EXTRACT TO READ:
** Start **

Masterclass: The customer experience

When did retailers start worrying about the customer experience? And how will the recession affect it?

Last Updated: 06 Nov 2012

What is it?
We never used to worry about words like 'experience' when it came to buying and selling. Satisfied customers were all we really thought about - there was no need to get inside their heads. How primitive that approach seems now. In the noisy, multi-branded, multimedia world, focusing on mere products and services is not enough. We need to go deeper, and offer a memorable experience to our customers. They have so much to choose between. The companies to win out will understand this, and provide a reliably rich and satisfying experience to their customers all of the time.

Where did it come from?
In 1999, Joseph Pine and James Gilmore published The Experience Economy, which launched 'customer experience' as a fashionable business concept. The phrase picked up a lot of 'new economy' baggage - it fitted in with euphoria and the misguided idea that the bread-and-butter basics of business could be ignored. But the gurus did not give up. In 2005, the advertising whizz Martin Lindstrom wrote Brand Sense, in which he argued that firms were shamefully neglecting the human senses other than sight when offering their goods and services.

** End **

DATA SHOWN:
** Start **

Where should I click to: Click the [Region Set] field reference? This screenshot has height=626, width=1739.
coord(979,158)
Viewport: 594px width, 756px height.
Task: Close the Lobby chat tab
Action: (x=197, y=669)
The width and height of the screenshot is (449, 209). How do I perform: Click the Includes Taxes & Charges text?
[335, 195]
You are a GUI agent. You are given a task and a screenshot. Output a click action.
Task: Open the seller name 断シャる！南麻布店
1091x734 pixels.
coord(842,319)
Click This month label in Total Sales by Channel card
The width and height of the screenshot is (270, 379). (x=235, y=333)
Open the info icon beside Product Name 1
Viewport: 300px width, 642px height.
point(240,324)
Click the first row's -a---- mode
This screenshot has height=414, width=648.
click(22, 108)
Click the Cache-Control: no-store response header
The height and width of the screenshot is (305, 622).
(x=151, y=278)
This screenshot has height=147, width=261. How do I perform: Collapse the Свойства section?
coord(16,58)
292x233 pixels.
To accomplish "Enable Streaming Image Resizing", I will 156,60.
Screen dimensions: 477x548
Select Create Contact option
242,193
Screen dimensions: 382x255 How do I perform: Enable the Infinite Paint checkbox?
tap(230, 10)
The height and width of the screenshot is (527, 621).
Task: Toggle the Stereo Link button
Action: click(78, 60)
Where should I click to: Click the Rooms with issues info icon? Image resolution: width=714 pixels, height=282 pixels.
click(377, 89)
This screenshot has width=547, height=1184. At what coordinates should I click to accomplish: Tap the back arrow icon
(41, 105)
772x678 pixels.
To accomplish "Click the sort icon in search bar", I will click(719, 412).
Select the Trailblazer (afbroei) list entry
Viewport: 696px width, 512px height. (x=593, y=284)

** End **

STATED PROBLEM 1: Rewrite the passage of the customer experience article starting at "Masterclass: The customer" and ending at "it come from?", with "memorable" replaced by "lasting".
STATED PROBLEM 2: Extend the customer experience article from the point where it stops.
The material has no connection to the customer experience article.

TASK RESPONSE 1:
Masterclass: The customer experience

When did retailers start worrying about the customer experience? And how will the recession affect it?

Last Updated: 06 Nov 2012

What is it?
We never used to worry about words like 'experience' when it came to buying and selling. Satisfied customers were all we really thought about - there was no need to get inside their heads. How primitive that approach seems now. In the noisy, multi-branded, multimedia world, focusing on mere products and services is not enough. We need to go deeper, and offer a lasting experience to our customers. They have so much to choose between. The companies to win out will understand this, and provide a reliably rich and satisfying experience to their customers all of the time.

Where did it come from?

TASK RESPONSE 2:
Where is it going?
The main sensation a lot of customers are experiencing now is a troubling lightness in the wallet. So the customer experience gurus are going to change their tune a bit. Yes, the experience matters, but it must be in sympathy with the concerns of your target market. The trick now is to make the economical option seem like an enjoyable experience as well. Shabby chic, anyone? The joys of Travelodge? The gourmet delights of Pizza Express? Any premium or truly luxury brand is going to have work extra hard to justify its existence in the months (years?) ahead.

Fad quotient (out of 10):
We feel a 7 coming on.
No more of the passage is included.